La nouvelle loi suscite une forte opposition. Bien qu’elle ne fasse pas explicitement mention des couples de même sexe, les organisations LGBTQ+ dénoncent une mesure qui cible indirectement les familles homoparentales, pour qui la GPA reste souvent le seul moyen de fonder une famille biologique.

Des manifestations ont eu lieu dans plusieurs villes d’Italie, avec des pancartes accusant le gouvernement de discriminer les familles dites « arc-en-ciel ». Pour les militants des droits humains, la loi ouvre la voie à une criminalisation injuste de parents aimants, qui pourraient être poursuivis à leur retour en Italie malgré le caractère légal de la GPA dans le pays où elle a été réalisée.

Une Italie isolée en Europe

Avec cette législation, l’Italie devient l’un des seuls pays européens à appliquer une interdiction aussi étendue de la GPA. À l’inverse, plusieurs États membres de l’Union européenne — comme la France, l’Espagne ou la Belgique — interdisent la GPA sur leur sol, mais reconnaissent légalement les enfants nés à l’étranger par ce procédé.

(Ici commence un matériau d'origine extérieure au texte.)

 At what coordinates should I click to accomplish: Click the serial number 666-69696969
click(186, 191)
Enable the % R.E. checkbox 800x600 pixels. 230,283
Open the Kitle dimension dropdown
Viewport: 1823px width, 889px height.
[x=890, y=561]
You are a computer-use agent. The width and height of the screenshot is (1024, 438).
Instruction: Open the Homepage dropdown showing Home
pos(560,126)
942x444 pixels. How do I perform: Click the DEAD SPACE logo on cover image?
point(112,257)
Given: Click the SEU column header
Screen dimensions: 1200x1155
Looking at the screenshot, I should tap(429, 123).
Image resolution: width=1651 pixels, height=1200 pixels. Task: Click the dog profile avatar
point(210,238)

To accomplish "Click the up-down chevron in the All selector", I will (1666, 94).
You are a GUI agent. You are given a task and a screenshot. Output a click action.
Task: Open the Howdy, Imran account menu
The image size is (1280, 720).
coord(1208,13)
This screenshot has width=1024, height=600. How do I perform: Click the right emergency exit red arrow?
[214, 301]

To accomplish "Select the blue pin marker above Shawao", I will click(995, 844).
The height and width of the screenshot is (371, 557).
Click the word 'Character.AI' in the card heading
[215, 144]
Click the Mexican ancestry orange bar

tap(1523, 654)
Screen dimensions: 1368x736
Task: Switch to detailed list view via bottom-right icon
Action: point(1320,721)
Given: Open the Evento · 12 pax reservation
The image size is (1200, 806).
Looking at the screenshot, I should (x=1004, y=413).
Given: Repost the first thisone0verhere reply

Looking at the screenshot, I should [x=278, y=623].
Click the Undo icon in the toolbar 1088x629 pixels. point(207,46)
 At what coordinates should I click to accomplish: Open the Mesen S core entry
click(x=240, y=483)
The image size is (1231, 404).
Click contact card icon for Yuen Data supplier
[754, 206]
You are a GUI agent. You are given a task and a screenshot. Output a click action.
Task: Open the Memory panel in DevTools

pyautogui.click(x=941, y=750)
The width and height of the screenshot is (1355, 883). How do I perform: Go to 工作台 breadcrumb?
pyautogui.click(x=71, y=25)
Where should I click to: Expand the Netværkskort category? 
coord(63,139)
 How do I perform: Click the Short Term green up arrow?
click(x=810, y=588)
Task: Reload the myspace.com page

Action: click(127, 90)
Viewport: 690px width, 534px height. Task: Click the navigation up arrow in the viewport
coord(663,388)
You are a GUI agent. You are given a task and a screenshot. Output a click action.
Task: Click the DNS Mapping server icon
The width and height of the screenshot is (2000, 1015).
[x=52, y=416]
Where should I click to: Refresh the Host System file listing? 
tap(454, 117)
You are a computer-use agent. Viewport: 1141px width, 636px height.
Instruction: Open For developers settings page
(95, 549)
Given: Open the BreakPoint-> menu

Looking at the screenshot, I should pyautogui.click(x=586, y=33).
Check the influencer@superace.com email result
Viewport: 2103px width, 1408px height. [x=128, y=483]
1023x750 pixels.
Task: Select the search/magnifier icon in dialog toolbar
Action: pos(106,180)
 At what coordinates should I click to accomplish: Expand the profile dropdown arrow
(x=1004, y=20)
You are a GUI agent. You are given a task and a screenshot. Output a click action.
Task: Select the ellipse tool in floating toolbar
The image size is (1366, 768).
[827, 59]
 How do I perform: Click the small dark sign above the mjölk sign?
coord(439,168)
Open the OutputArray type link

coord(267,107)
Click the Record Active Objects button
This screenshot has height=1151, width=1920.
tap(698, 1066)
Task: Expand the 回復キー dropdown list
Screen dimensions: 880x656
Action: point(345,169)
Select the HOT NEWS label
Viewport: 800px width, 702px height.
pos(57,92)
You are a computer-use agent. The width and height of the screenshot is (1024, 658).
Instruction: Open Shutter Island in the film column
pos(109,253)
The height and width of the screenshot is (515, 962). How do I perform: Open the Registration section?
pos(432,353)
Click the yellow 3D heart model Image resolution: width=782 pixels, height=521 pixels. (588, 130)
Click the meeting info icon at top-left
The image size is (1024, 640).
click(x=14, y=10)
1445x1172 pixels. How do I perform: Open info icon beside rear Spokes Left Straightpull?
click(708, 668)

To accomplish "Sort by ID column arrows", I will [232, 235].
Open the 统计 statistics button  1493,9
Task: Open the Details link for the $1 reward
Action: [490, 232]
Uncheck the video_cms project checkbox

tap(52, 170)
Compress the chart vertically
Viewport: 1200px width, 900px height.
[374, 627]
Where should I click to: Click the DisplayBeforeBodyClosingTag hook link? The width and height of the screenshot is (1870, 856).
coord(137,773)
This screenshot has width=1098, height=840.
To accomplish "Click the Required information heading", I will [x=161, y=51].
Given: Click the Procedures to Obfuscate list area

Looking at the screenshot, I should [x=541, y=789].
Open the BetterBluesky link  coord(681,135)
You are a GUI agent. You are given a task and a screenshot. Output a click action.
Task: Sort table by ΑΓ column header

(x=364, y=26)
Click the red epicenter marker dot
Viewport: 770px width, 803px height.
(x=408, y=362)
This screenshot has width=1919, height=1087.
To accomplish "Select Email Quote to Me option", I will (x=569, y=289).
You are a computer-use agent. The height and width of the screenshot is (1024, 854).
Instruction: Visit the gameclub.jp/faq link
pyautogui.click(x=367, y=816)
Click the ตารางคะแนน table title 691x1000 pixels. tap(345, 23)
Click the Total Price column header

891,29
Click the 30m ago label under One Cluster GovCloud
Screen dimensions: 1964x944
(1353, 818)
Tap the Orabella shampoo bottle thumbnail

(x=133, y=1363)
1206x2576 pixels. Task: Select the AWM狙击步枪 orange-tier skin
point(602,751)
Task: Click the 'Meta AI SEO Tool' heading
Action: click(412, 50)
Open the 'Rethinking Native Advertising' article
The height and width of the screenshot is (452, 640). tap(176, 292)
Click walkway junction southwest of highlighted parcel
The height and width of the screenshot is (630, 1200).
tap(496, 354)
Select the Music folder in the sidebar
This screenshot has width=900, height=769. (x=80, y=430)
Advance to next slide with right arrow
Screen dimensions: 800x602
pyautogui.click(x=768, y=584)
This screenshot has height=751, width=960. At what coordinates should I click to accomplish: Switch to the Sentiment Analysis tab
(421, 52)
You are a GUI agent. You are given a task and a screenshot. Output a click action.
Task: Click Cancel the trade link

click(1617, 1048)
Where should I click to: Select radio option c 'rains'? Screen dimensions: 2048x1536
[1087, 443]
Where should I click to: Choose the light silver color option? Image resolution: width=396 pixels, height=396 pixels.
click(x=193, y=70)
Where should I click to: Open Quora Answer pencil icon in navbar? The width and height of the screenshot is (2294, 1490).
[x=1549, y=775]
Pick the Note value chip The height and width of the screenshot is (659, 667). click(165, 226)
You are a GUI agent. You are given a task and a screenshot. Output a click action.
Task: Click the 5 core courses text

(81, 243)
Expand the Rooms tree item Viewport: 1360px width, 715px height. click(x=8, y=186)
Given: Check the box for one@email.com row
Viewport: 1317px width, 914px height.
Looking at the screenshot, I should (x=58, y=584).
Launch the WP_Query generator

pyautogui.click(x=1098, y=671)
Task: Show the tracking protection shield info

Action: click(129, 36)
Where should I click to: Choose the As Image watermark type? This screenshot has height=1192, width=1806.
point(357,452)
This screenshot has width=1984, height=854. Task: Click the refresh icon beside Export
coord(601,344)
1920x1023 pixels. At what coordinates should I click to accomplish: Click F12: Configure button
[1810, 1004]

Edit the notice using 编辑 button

Des juristes et des eurodéputés évoquent la possibilité que la nouvelle loi italienne entre en conflit avec la jurisprudence de la Cour européenne des droits de l’homme, notamment en matière de reconnaissance des liens familiaux et du droit des enfants à une identité légale.

Face à la montée des critiques, plusieurs recours sont en cours de préparation, tant devant les juridictions italiennes que les instances européennes. En parallèle, des milliers de familles italiennes ayant eu recours à la GPA à l’étranger se retrouvent aujourd’hui dans une incertitude juridique et émotionnelle, redoutant les conséquences de cette loi sur leur quotidien et la reconnaissance de leurs enfants.

Avec cette nouvelle loi, l’Italie affirme une orientation politique claire en faveur des valeurs conservatrices et d’un modèle familial traditionnel, au prix d’un clivage profond dans la société. Si certains saluent une décision courageuse face à la marchandisation du corps humain, d’autres y voient une régression des droits reproductifs et une atteinte aux libertés individuelles, notamment pour les personnes LGBTQ+.

L’équilibre entre protection éthique et droits fondamentaux est aujourd’hui au cœur du débat — en Italie comme dans toute l’Europe.